EXERCISE DIRECTIONS = Please copy every line from the records below that contains the string "screenshot".

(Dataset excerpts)
------------------------------

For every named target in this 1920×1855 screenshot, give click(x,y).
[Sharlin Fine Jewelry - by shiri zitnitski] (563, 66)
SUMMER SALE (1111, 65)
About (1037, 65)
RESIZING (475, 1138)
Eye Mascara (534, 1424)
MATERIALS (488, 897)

------------------------------

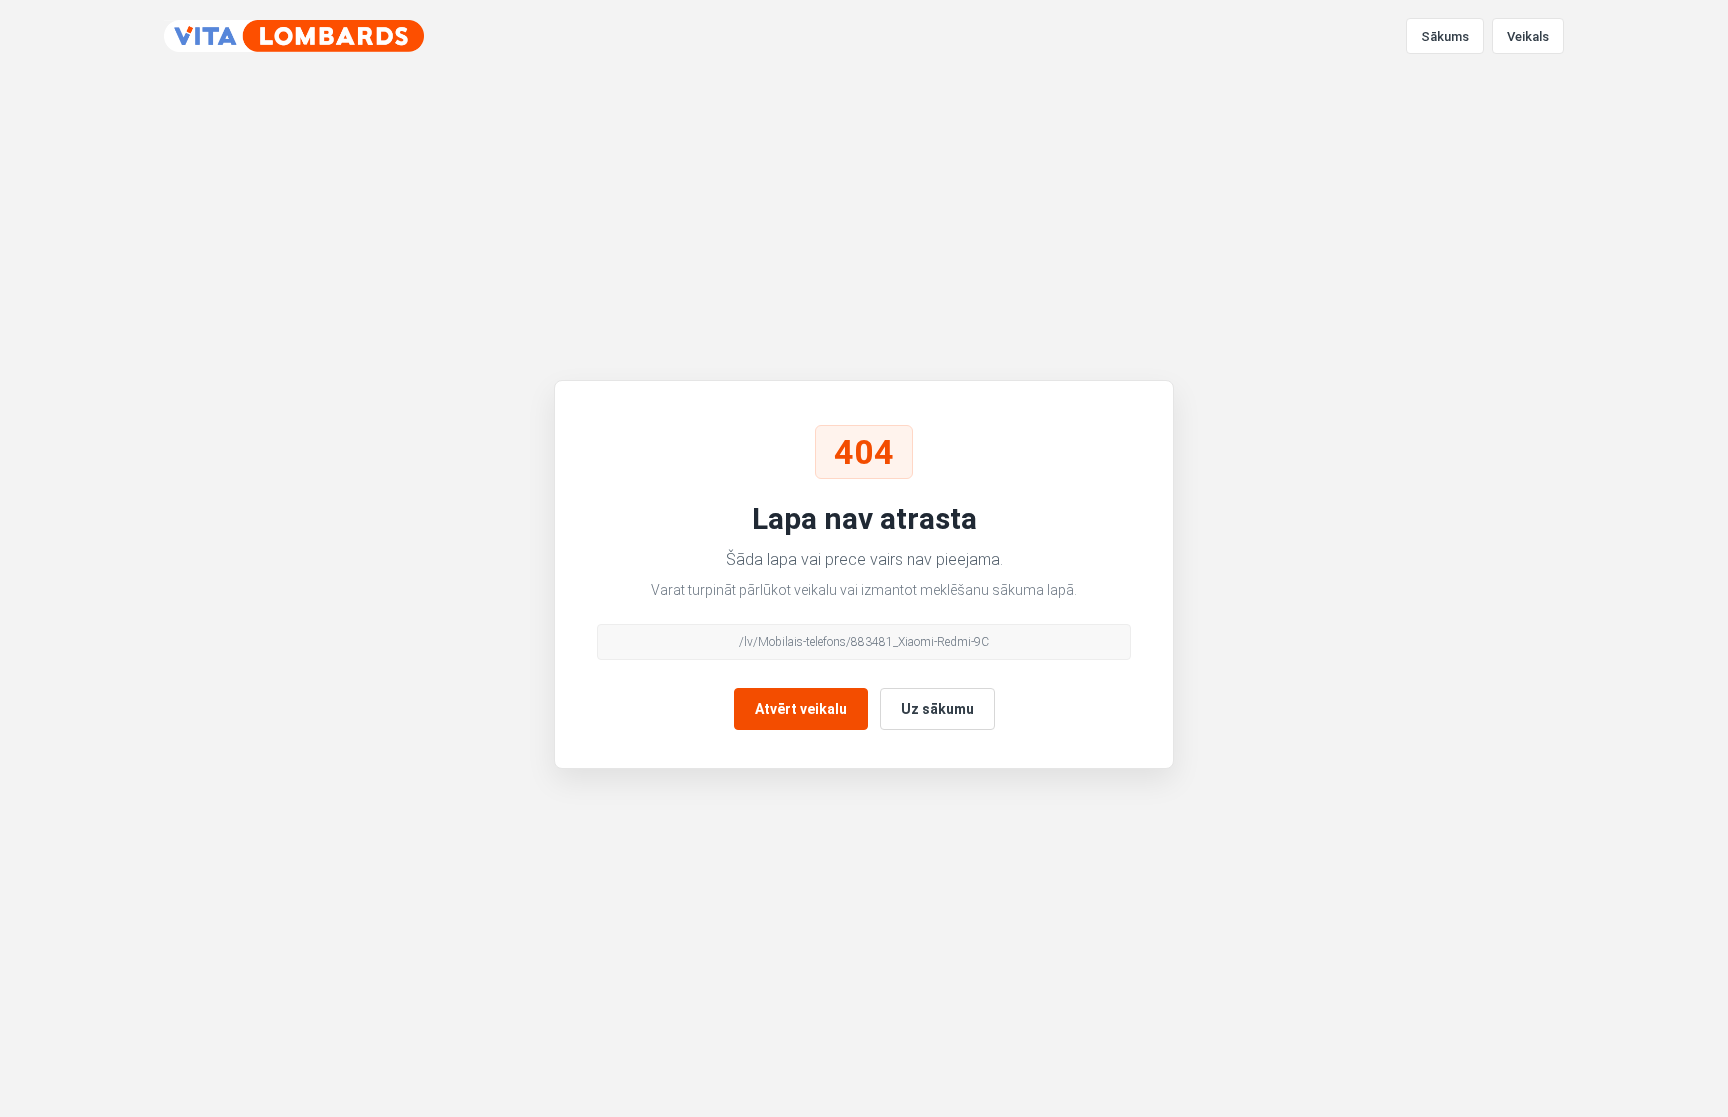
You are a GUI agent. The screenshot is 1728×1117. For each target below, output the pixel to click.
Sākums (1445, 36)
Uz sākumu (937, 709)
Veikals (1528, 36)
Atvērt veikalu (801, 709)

------------------------------

WRITTEN ANSWER =
For every named target in this 1920×1855 screenshot, give click(x,y).
You are a GUI agent. The screenshot is 1728×1117. For each target below, output the pixel to click.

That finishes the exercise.